REQUIREMENT: List all the lines in these records that hold "Farfus".

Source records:
-- Opening Marker --
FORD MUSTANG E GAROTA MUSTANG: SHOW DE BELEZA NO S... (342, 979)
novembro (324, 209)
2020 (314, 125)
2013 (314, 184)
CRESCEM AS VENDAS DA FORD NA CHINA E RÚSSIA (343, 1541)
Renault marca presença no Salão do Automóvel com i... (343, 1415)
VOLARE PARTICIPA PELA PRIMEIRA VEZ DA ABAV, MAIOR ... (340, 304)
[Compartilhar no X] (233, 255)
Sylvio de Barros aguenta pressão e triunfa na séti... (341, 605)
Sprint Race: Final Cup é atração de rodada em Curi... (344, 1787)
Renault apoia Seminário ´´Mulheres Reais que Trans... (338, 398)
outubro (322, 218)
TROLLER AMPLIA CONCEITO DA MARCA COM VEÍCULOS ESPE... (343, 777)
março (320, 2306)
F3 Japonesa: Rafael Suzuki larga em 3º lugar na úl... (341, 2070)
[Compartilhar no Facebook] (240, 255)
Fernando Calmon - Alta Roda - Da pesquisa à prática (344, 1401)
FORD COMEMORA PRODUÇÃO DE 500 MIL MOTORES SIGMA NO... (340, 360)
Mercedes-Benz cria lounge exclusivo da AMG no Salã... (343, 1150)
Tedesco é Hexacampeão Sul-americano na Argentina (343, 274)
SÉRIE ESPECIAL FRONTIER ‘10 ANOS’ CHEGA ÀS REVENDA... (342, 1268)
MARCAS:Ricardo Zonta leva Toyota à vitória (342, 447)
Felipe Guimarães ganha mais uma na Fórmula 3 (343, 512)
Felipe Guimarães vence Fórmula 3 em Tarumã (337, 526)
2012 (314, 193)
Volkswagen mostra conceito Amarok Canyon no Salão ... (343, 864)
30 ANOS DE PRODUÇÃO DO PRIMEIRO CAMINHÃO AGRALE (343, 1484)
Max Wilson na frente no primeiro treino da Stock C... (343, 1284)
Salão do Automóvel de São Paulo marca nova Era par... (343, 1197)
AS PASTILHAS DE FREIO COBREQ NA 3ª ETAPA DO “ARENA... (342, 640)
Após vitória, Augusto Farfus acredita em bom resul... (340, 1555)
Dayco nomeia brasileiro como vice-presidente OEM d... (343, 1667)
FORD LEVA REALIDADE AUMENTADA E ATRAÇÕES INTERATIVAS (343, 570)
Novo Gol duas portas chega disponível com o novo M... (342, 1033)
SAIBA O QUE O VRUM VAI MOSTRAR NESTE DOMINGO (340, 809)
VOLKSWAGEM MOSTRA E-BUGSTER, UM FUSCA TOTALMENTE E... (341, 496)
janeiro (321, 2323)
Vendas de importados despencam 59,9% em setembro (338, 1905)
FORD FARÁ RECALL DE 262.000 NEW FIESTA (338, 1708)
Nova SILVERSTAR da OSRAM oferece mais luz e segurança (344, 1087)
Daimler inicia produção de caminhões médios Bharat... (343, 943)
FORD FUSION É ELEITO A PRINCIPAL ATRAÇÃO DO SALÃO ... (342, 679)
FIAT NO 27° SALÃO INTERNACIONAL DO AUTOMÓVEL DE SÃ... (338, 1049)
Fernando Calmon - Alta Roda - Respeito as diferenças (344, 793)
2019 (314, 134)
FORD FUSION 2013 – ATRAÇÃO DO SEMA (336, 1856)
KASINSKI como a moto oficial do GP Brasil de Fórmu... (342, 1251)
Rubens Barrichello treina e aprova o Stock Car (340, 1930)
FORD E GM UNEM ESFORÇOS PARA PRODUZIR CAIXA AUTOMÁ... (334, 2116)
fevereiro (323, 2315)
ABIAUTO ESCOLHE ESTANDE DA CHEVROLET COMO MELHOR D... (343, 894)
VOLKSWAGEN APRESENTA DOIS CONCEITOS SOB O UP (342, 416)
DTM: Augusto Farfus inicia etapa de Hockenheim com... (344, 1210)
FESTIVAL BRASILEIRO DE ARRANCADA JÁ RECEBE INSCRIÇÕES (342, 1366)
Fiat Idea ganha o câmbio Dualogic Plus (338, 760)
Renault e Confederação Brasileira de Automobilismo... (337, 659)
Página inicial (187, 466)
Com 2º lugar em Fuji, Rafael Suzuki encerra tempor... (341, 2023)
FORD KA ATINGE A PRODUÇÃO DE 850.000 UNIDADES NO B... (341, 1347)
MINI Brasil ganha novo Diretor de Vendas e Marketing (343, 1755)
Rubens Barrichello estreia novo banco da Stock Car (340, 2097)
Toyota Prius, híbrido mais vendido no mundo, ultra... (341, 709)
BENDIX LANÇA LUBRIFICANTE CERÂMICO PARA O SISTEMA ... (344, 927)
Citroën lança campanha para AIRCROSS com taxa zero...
-- Closing Marker --
OUTPUT:
Após vitória, Augusto Farfus acredita em bom resul... (340, 1555)
DTM: Augusto Farfus inicia etapa de Hockenheim com... (344, 1210)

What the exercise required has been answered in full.